------ Provided data ------

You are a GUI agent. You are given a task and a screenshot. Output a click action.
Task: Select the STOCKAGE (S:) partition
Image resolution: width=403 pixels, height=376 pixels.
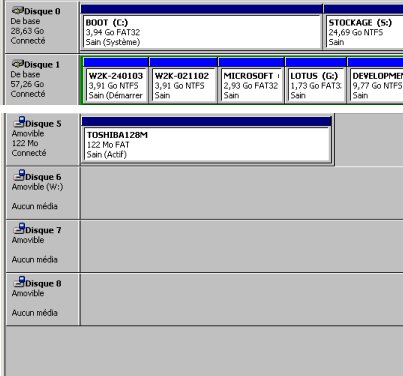pos(365,32)
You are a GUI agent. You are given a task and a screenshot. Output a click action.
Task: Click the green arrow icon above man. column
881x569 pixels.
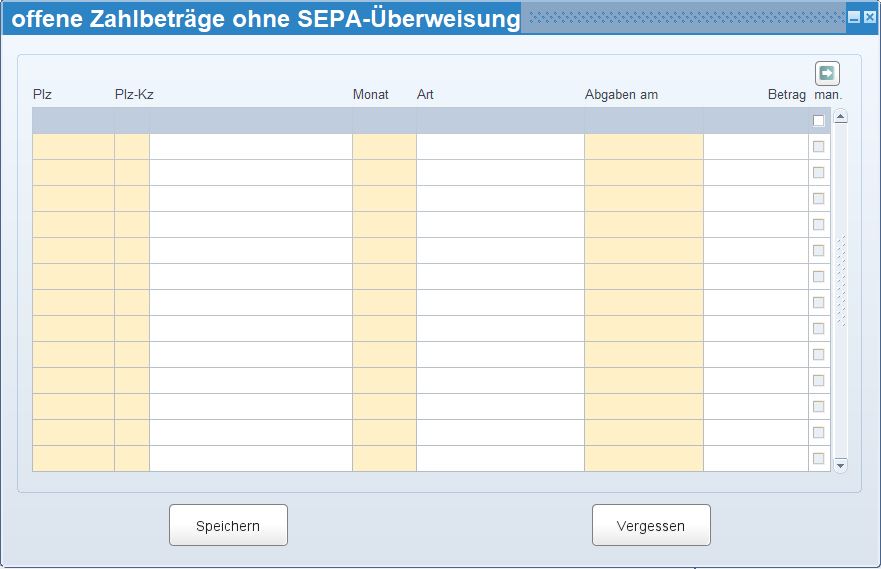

------

What this task involves> All of the entries above are to be duplicated exactly, with every image left out.

Written response>
You are a GUI agent. You are given a task and a screenshot. Output a click action.
Task: Select the STOCKAGE (S:) partition
Image resolution: width=403 pixels, height=376 pixels.
pos(365,32)
You are a GUI agent. You are given a task and a screenshot. Output a click action.
Task: Click the green arrow icon above man. column
881x569 pixels.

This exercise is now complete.